Source data
══════════════════════════════

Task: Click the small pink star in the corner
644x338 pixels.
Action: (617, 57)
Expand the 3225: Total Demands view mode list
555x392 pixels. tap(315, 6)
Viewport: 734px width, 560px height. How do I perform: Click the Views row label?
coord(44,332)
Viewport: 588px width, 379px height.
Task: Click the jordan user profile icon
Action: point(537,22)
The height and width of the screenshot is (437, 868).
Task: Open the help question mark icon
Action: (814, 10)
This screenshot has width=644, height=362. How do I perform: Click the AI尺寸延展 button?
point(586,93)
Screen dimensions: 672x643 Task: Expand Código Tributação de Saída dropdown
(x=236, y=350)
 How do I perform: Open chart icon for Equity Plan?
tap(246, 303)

══════════════════════════════

• WHAT THIS TASK INVOLVES
Print out each line of the data exactly.

• ANSWER SECTION
Task: Click the small pink star in the corner
644x338 pixels.
Action: (617, 57)
Expand the 3225: Total Demands view mode list
555x392 pixels. tap(315, 6)
Viewport: 734px width, 560px height. How do I perform: Click the Views row label?
coord(44,332)
Viewport: 588px width, 379px height.
Task: Click the jordan user profile icon
Action: point(537,22)
The height and width of the screenshot is (437, 868).
Task: Open the help question mark icon
Action: (814, 10)
This screenshot has width=644, height=362. How do I perform: Click the AI尺寸延展 button?
point(586,93)
Screen dimensions: 672x643 Task: Expand Código Tributação de Saída dropdown
(x=236, y=350)
 How do I perform: Open chart icon for Equity Plan?
tap(246, 303)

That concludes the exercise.